After doing some math, Peña figured out how much this cleanup costs the city each year.
“So that’s $706,000 a year for Coronado Park,” Peña said, looking up from her calculator. “I really wanted this question answered for Mr. President just because we are talking about budget items.”
The $700,000-a-year price shocked people who live and work near the park, like Randy Baker of the Rio Bravo Brewing Company.
“My instinct was, hey, we’re spending way too much money in one place just to move them during the day while they’re cleaning, then they all move back, then they have to clean up the other land they’ve moved into next door ,” said Randy Baker, owner of Rio Bravo Brewing Company.
Baker says he sympathizes with the homeless population, but says the encampment is hurting his business.

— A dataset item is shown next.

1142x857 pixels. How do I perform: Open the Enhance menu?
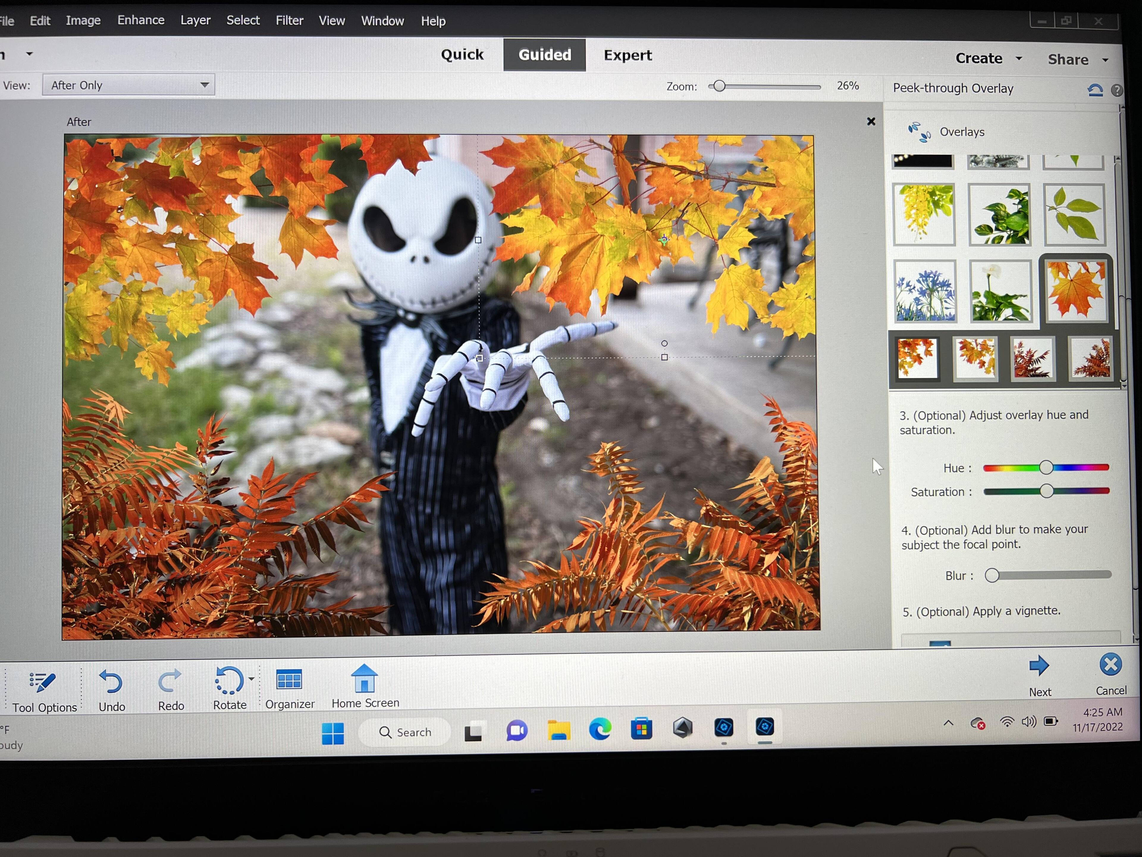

He also doesn’t think city officials are doing all they can to clean up the park and help those who live there for good.
“We have a bigger problem than just cleaning up the parks, we need to start dealing with the issues we have in this city and everyone needs to get involved, we can’t just throw the ball down the road anymore,” Baker said.
Now, city officials clarified Monday that $700,000 was just an estimate.
“When we talk about Coronado Park, yes, there is a certain amount of focused work on that park. For example, FCC employees travel to do outreach and communications there, but they do it all city, so I just want to make sure that part of that $27,000 is already the day-to-day operating costs that we’re assuming anyway,” CABQ chief said operations officer Lawrence Raël.
The city says it will have an accurate annual cost for cleaning up Coronado Park by the end of the week.